The Fourth Commandment
the starting point for a new music theatre production we are staging. At a time when the Western world is preoccupied with Islam and the influence of the Arab world, the values of Christianity are also under renewed scrutiny. The Ten Commandments can be considered the foundation of our German constitution (Basic Law). Most of the commandments are as relevant today as they ever were, even if they are not always acknowledged as Christian principles.
The Fourth Commandment,
"Honour thy father and mother" is the oldest generational contract. The obligation of the middle generation towards the older generation was a matter of life and death in the pre-Christian era. In the Federal Republic of Germany this obligation became an (anonymous) solidarity pact that is now in the process of being dissolved. Our society is still searching for a humane attitude to its aging population. This angle will be the main focus of our stage production.
It wasn't until the 19th century that the Fourth Commandment became an obligation for children imposed by their parents (be well-behaved). The fact that the verb "honour" has given way to the more passive notion of "respect" has been largely ignored until now. We aim to put the respectability of parents under the microscope and highlight it as a social problem.
For instance, schools no longer expect parents to meet their obligations, instead focusing solely on how many extra social workers, child psychologists and other professionals they will need to employ. One low-tier secondary school ("Hauptschule") in Wülfrath has taken a different approach - requiring parents to sign a contract to meet their parental responsibilities - with astounding success.
The production
The principle of duality as it is found in the Fourth Commandment is what we want to apply to our production. On the one hand, there are the many "old people", who are well placed to afford the kind of services in their old age that the family can no longer afford. The social problem only arises with the physical decline of the elderly and the associated moral and ethical obligations.
A group of attractive senior citizens (singers and actors) is dining on exquisite dishes around an elaborately set table. They are among friends and entertain each other with familiar songs from the good old days, reviving memories of the extended families of their youth.
As the facade begins to crumble, their false teeth become stuck in the crayfish and they find themselves no longer able to pay the waiter. The evening dress slips out of place, the fine glassware shatters and cultivated conversation mutates into baby food babble.
The hired help changes from waiter into caregiver and starts telling fairytales:
"The Old Grandfather and His Grandson", The Brothers Grimm
Once upon a time there was man as old as the hills. His eyes had clouded over, his ears gone deaf and his knees trembled. Now when he sat at the table, he could hardly hold onto his spoon, as he spilt the soup on the tablecloth and dribbled some of it onto the table. His son and daughter-in-law were revolted by all this, so the old grandfather was finally forced to sit behind the stove in the corner while they fed him his meals from a little wooden bowl.(...) As they sat there, his little four-year-old grandson gathered up little pieces of wood he had found on the ground. "What are you doing down there?" asked his father. "I'm making a little trough", replied the child, "for father and mother to eat out of when I grow up."

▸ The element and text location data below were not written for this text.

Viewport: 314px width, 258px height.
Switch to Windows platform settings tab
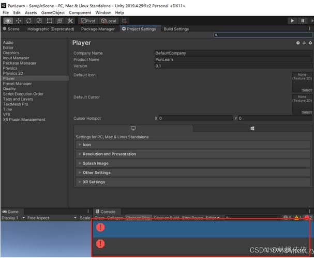pyautogui.click(x=252, y=128)
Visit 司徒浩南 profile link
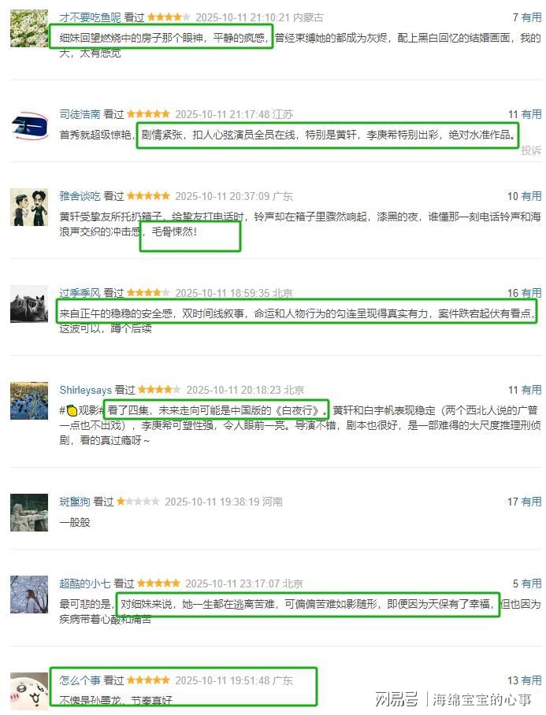The image size is (546, 715). [x=80, y=114]
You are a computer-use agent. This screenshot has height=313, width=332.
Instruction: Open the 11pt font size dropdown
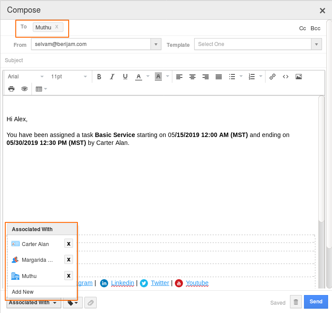(x=69, y=77)
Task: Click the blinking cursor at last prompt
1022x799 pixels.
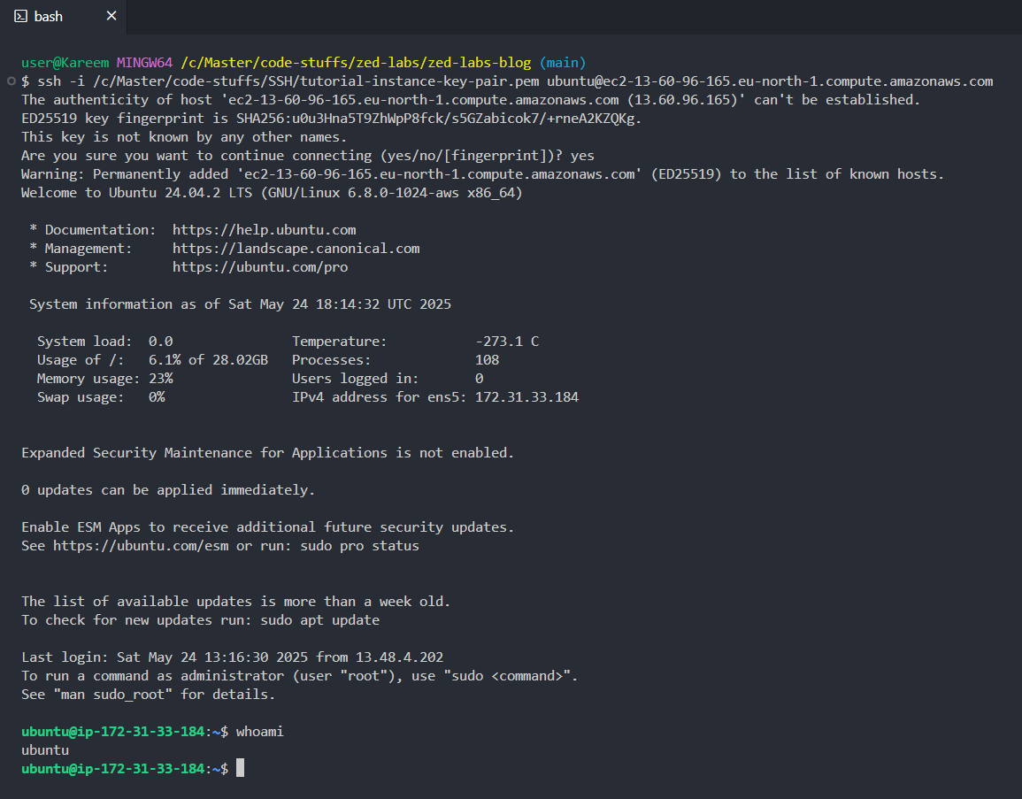Action: [240, 768]
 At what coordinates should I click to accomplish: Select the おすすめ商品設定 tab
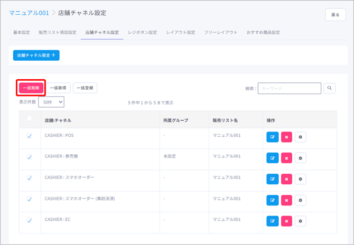tap(263, 33)
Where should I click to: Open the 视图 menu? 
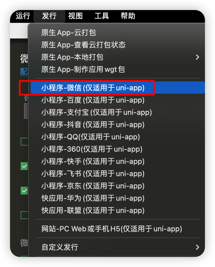[75, 16]
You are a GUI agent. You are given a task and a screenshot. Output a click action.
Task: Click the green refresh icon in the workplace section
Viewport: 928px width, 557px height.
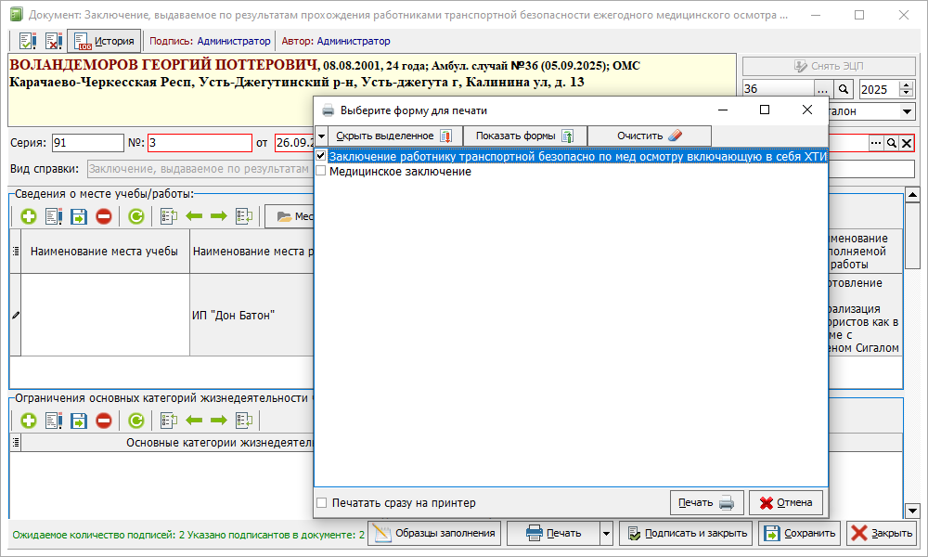[x=136, y=216]
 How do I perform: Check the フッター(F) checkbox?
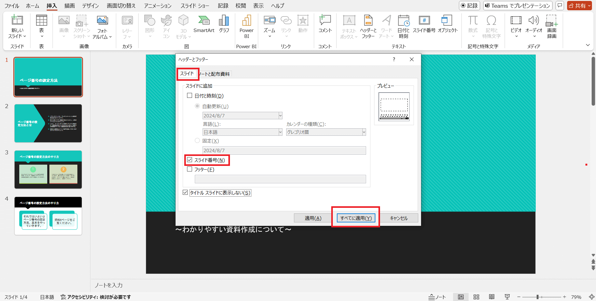click(x=190, y=169)
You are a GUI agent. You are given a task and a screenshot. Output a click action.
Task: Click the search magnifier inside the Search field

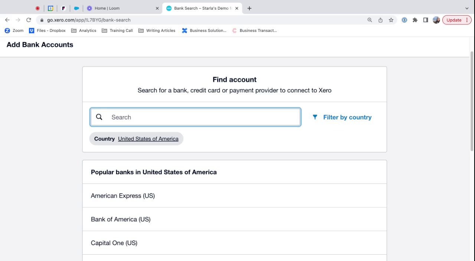click(99, 117)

The "grandchildren" make an entrance. They are young people who have grown up in children's' homes and associate rejection and violence with "parents". In the course of our rehearsals, a decision will be made as to how they will be presented on stage: in film sequences, soundtracks or by appearances in person.

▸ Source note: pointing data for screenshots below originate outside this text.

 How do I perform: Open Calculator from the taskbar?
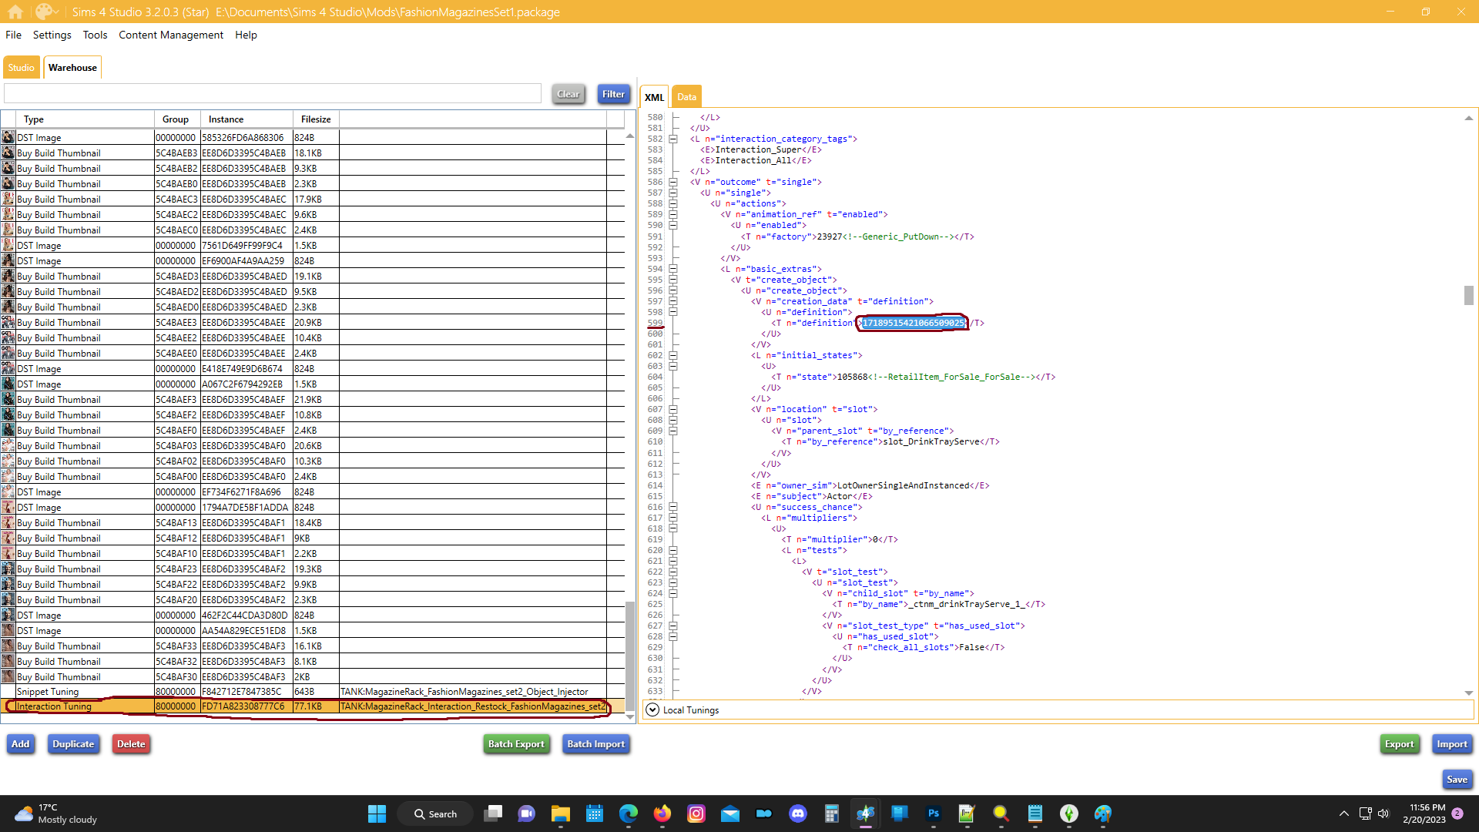click(x=831, y=814)
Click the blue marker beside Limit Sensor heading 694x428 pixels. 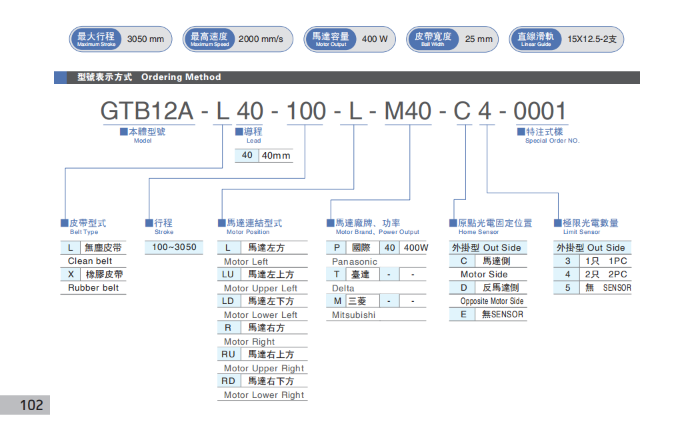tap(558, 223)
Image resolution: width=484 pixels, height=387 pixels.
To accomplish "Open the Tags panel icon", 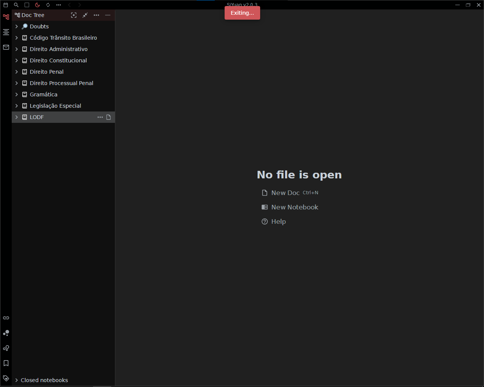I will pos(6,378).
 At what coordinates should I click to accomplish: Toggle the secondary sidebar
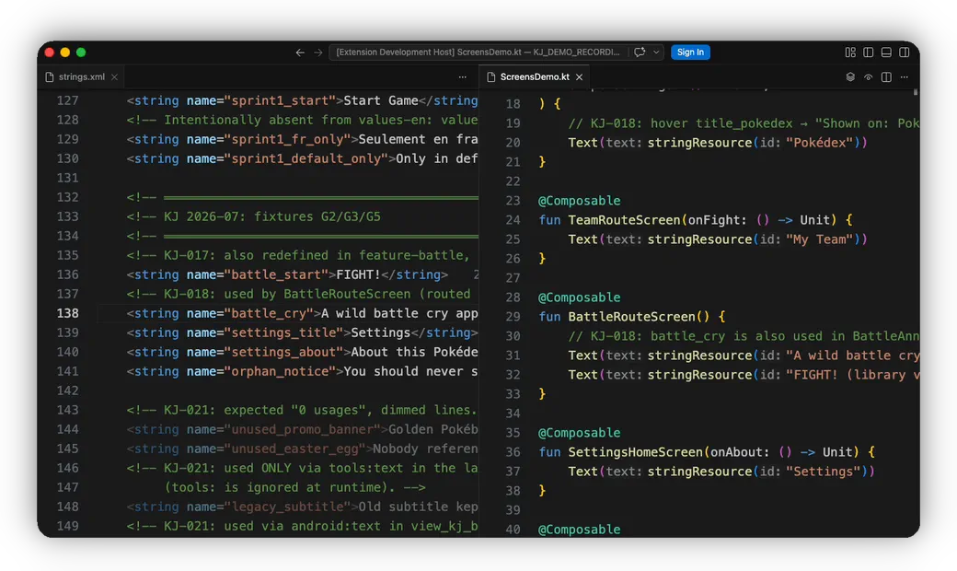tap(905, 52)
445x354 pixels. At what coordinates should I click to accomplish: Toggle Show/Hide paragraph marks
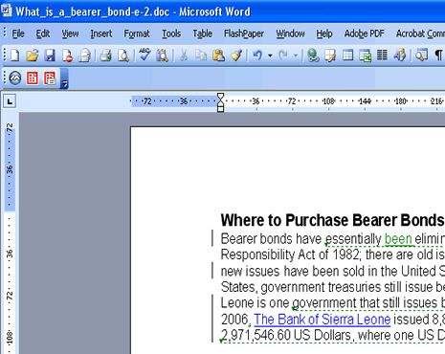(438, 55)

This form of production based on different associations, brings together various images of our society: social trends, family definitions and the views of theologian Johannes Taschner.
We believe that this production will contribute to the current debate about where our society is heading. By presenting the extremes of the argument in a dramatic way, attention will be drawn to the real essentials.
The music
Experience of what is real / identity
The starting point and source of the music composed for "Honour thy father and mother" is the German-language folk song, and in particular, a number of songs from the 18th and 19th century. The songs will be musically stylised by the electronic musicians of the TEXTxtnd/Frankfurt ensemble and placed in new sound contexts with the help of electronic aids. The folk song is understood as indicative of historic memory, as the location of an archive that is not so much read as subjected to a selective, mechanical process of perception; a complex system of filters, couplings and suspensions of mechanical scanning commands. In this sense, identity is not something to be semantically understood from experience and tangible objects, but rather something to be deci-phered from moments and glimpses of its tangible presence.
The folk song material will be set against a musical background of noise or rather abstract electronic sounds. While live voices and acoustic instruments will emerge at various times, the electronic sounds will emanate from a spatial "elsewhere" - from a CD or straight from a computer.
Linguistically there will be a progression from the language of the German bourgeois period and word fragments through to primitive sound production and slam poetry.
The lyrics
Johannes Taschner is a lecturer at the Church College in Bielefeld. He wrote his doctoral thesis on the Fourth Commandment, exploring its significance and interpretation for the society of the 21st century. This background discourse provides the basis for formulating a specific parent - child history of our society.